In 1990, Bernard Roizman, a virologist at the University of Chicago, found a “master gene” in the herpes virus. When this gene is removed, the virus no longer has the strength to overcome healthy cells’ defenses. As it turned out, the modified virus was so crippled that it could only slow tumor growth.
Then, in 1996, Dr. Ian Mohr, a virologist at New York University, stumbled on a way of further altering Dr. Roizman’s crippled virus. He exposed it repeatedly to cancer cells until a new viral mutant evolved with the ability to replicate in those cells.
Dr. Mohr and a doctoral student, Matt Mulvey, then engineered a way for their virus to evade the immune system, making it an even more potent cancer-killing agent.
Unlike chemotherapy, which can diminish in effectiveness over time, oncolytic viruses multiply in the body and gain strength as the infection becomes established. In addition to attacking cancer cells directly, some also produce an immune response that targets tumors.
Today, several potential cancer-fighting viruses are in trials, including two in Phase 3 trials.
An engineered form of vaccinia — the viral agent that helped eradicate smallpox — is being tested against advanced liver cancer, the third leading cause of cancer deaths globally. In a recent trial, survival for patients treated with high doses of the virus, called JX-594, doubled to 14 months from 7, compared with that of patients treated with low doses.
“To see that kind of response in a randomized trial is simply unheard of,” said Tony Reid, the director of clinical investigation at the Moores Cancer Center of the University of California, San Diego, who has no financial ties to the virus’s manufacturer.
A herpes virus based on Dr. Mohr’s original discovery is in advanced trials against melanoma; initial data showed a 26 percent response rate in patient regression and survival. A reovirus is being tested against head and neck cancers, often difficult to treat.
According to the researchers, the side effects of treatment with these viruses are minimal, and include nausea, fatigue and aches. “In comparison to what happens with standard chemotherapy, flulike symptoms are very manageable,” said Dr. Reid, who has treated hundreds of patients with oncolytic viruses.

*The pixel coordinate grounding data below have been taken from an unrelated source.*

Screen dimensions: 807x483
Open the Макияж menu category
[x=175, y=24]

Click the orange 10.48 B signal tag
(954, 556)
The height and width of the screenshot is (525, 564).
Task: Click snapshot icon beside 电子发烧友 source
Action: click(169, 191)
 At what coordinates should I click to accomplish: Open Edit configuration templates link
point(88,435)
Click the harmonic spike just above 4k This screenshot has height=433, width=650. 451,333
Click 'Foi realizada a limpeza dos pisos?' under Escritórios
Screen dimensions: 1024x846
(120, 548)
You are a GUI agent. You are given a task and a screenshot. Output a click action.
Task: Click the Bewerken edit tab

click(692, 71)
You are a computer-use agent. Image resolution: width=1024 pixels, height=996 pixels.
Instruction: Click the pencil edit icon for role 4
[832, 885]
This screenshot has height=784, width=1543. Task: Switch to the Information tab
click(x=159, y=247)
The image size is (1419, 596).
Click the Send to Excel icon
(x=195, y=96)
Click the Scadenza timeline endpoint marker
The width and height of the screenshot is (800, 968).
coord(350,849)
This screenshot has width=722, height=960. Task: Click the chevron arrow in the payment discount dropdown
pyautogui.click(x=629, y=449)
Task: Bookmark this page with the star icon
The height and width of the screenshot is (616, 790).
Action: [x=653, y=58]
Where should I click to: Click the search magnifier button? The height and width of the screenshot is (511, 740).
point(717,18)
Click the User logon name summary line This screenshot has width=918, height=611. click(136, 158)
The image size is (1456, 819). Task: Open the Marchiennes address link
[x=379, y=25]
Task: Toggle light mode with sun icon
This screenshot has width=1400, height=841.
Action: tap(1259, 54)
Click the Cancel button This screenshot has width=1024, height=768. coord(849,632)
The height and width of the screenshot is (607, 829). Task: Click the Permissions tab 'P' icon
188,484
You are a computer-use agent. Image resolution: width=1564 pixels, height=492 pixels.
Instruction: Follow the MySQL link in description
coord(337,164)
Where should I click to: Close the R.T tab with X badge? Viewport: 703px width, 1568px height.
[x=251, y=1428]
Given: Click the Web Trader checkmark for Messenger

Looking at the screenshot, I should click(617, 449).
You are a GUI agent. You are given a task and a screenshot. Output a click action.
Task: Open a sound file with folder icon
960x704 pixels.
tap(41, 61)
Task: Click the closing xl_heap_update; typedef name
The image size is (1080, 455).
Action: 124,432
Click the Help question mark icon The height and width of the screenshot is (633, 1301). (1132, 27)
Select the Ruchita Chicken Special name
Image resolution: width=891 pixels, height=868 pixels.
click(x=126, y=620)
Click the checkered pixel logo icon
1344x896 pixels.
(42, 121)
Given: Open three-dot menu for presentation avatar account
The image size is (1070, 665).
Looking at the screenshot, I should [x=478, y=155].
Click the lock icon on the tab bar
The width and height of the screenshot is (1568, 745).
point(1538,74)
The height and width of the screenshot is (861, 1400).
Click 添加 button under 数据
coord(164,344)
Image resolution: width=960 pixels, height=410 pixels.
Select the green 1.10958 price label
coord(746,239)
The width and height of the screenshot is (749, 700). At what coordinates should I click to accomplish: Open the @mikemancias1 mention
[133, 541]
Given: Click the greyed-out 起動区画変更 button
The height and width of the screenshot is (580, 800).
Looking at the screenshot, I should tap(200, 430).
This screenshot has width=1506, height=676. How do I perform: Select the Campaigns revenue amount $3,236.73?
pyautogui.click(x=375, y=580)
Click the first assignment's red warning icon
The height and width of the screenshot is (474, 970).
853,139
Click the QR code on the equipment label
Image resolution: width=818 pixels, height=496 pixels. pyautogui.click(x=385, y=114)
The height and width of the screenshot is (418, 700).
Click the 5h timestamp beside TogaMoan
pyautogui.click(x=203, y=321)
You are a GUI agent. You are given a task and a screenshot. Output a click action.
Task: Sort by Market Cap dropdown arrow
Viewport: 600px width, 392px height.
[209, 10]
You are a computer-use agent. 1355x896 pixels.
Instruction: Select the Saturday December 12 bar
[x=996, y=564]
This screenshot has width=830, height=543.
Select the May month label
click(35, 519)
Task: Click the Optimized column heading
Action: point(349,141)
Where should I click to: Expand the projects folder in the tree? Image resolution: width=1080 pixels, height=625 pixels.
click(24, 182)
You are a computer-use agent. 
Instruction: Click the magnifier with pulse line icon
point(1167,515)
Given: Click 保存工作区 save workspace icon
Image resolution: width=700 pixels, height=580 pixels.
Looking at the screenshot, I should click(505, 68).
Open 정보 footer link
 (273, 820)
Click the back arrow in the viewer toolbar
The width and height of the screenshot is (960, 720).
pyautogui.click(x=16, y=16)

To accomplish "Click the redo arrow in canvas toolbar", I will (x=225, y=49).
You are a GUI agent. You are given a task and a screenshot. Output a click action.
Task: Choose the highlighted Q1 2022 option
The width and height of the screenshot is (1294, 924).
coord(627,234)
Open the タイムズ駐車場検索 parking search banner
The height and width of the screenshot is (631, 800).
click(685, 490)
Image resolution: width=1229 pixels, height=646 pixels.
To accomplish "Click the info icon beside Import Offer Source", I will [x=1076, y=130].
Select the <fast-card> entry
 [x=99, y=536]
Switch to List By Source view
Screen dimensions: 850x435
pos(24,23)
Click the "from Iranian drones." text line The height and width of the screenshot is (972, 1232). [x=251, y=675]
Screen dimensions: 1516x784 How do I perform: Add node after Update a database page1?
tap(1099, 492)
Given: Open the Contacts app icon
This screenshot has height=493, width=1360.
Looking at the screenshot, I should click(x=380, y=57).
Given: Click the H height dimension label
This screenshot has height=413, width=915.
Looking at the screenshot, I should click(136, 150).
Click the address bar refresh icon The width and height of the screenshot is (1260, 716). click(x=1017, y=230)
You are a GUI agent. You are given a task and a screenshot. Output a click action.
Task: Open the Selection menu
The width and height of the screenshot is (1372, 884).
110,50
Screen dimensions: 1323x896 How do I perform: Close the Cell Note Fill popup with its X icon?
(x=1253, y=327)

Oncolytic viruses are likely to find a place in medicine, especially paired with other therapies targeting difficult and aggressive tumors, said Gary Hayward, a virologist at the Johns Hopkins Herpesvirus Research Program. But the “biology is complex,” Dr. Hayward warned, and progress is likely to be incremental.
Dr. Mulvey now heads a firm in Baltimore testing viruses to fight melanoma and bladder cancer. The biggest challenge now, he said, is simply convincing others that the new treatment is “not science fiction.”
“Thankfully, that hurdle is diminishing,” he said.